As expected and predicted, enforcement of the new Ocean Front Walk (OFW) ordinance regarding vending is starting to dwindle and become selective. While most vendors selling mass-produced, for resale merchandise on OFW were banned at the beginning of the year, when the new ordinance took effect, its enforcement is becoming less and less stringent.

The usual “lack of resources” prerogative is used to excuse police officers from doing their job, especially on sunny, warm weekends. More and more re-sale merchandise is being allowed to pop back up.

It’s interesting to see who sets up to sell or perform on different days of the week and in different types of weather. Currently on a nice, warm Sunday about 15 percent of spaces are taken by vendors re-selling merchandise, which is in violation of the ordinance. Because it is so crowded and it involves doing so much work, the police officers do nothing about it.

During the week, on an over-cast day, most spots are empty and only the local, true artists who live day-to-day are out there trying to make a dime and a dinner. It is at these times that police officers have been messing with the artists and issuing bogus tickets.

For example, at 5pm on Monday, April 23, more than half of the spots on OFW were empty. The weather was bad, and there were hardly any tourists around. Not a whole lot of business was going on. So why did the officers ticket a local artist for occupying more than one spot, when there were so many empty ones? And why were vendors allowed to re-sell merchandise the previous day, sunny and warm Sunday?

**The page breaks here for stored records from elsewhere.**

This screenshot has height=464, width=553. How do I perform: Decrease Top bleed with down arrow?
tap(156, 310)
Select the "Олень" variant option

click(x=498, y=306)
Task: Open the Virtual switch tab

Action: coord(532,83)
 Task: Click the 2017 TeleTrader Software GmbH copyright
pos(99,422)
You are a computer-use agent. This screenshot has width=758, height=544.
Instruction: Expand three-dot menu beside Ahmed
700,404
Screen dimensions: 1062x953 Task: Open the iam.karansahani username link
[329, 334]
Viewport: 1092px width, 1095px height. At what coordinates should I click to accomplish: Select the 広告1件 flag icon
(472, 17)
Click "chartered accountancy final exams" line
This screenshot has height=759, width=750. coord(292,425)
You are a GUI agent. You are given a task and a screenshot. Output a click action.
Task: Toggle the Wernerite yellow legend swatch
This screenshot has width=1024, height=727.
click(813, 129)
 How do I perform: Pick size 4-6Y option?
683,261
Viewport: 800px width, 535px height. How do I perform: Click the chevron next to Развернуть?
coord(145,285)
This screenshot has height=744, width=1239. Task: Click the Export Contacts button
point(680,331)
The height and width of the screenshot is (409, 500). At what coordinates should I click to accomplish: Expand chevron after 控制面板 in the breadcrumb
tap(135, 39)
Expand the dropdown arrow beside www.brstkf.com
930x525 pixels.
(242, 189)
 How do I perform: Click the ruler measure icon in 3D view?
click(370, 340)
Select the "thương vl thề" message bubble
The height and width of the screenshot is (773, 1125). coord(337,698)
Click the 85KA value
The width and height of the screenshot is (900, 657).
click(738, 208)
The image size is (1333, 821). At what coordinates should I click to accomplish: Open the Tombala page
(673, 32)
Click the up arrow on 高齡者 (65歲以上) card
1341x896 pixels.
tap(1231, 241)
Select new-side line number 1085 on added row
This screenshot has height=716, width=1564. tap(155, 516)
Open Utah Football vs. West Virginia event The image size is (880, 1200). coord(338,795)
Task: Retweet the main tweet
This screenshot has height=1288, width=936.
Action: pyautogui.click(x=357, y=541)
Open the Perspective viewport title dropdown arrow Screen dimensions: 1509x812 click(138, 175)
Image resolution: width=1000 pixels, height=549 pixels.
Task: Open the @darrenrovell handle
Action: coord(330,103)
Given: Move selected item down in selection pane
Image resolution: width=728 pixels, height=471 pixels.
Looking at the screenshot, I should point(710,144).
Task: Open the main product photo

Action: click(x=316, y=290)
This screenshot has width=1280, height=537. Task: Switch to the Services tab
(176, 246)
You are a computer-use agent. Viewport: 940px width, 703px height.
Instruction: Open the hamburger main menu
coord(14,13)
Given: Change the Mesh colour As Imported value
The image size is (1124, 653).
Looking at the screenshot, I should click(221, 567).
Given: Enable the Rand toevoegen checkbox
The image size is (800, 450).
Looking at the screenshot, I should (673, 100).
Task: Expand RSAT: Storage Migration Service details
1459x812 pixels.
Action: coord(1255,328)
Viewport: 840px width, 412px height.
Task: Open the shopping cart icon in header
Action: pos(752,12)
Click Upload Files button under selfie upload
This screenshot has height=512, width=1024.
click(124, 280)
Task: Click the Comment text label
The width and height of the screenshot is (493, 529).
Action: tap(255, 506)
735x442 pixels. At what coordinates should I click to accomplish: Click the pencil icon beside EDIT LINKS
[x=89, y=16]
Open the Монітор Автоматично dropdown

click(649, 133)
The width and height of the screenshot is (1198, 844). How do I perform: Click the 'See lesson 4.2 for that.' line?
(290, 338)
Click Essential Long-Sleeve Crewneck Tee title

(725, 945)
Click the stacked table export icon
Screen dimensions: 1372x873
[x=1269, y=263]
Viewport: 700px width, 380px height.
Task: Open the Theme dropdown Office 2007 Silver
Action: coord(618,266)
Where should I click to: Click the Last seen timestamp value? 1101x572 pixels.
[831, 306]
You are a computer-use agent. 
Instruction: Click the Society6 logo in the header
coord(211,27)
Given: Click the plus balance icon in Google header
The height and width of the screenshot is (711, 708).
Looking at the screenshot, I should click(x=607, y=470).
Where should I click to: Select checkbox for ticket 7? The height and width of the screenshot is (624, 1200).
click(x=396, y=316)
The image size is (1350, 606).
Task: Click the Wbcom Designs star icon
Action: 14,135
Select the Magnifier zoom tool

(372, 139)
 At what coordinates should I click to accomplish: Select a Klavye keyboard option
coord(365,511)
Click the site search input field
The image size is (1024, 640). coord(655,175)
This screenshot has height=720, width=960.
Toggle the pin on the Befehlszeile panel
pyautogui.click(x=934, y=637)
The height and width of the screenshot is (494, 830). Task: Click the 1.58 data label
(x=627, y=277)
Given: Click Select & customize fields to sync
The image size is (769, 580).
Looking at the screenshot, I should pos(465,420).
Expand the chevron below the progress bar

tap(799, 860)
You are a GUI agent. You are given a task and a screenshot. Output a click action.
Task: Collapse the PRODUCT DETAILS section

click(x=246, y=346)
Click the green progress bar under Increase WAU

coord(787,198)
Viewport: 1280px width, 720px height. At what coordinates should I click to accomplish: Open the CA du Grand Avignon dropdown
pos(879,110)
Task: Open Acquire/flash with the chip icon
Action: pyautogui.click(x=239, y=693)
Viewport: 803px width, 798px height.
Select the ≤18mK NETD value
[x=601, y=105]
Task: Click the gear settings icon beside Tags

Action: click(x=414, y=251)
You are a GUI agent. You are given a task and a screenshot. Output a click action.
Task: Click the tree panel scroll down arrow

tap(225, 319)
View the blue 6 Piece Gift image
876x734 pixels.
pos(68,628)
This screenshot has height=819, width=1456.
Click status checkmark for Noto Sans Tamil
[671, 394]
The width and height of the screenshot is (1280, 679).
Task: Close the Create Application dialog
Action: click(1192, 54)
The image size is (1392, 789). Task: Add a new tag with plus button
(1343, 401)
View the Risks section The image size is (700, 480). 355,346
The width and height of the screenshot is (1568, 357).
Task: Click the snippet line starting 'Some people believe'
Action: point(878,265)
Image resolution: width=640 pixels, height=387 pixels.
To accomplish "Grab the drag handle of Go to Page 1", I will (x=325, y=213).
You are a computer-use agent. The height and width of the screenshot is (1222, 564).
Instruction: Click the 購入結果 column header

While Venetians were opposed to the ordinance’s prohibition of jewelry and its inferred provision allowing police officers to decide what is or not to be considered art, we got stuck with both of the above. The higher-ups assured us that things will be considered on an individual basis, but police officers used their discretion to target painstakingly hand-made objects on another gloomy weekday afternoon instead of targeting re-sale on a busy, crowded day.

For example, an artist who hand-makes beads out of paper and then assembles them by using fishing line into things like little bags, water bottle carriers or bracelets got a ticket stating that she is selling things with more than a “nominal” value or utility.


The public was told by the downtown representatives at the many community meetings regarding the ordinance that such hand-made objects would be allowed on OFW. We were assured that the purpose of the ordinance was to rid OFW of the re-sale of mass-produced merchandise while making space available for articles truly hand-made. The current situation on OFW does not reflect these promises.

As summer approaches and competition becomes even more fierce, it is just a matter of time before the police officers throw their arms up in the air and declare the vending situation out of control and give up on enforcement altogether. After all that is what happened to the previous five ordinances as well.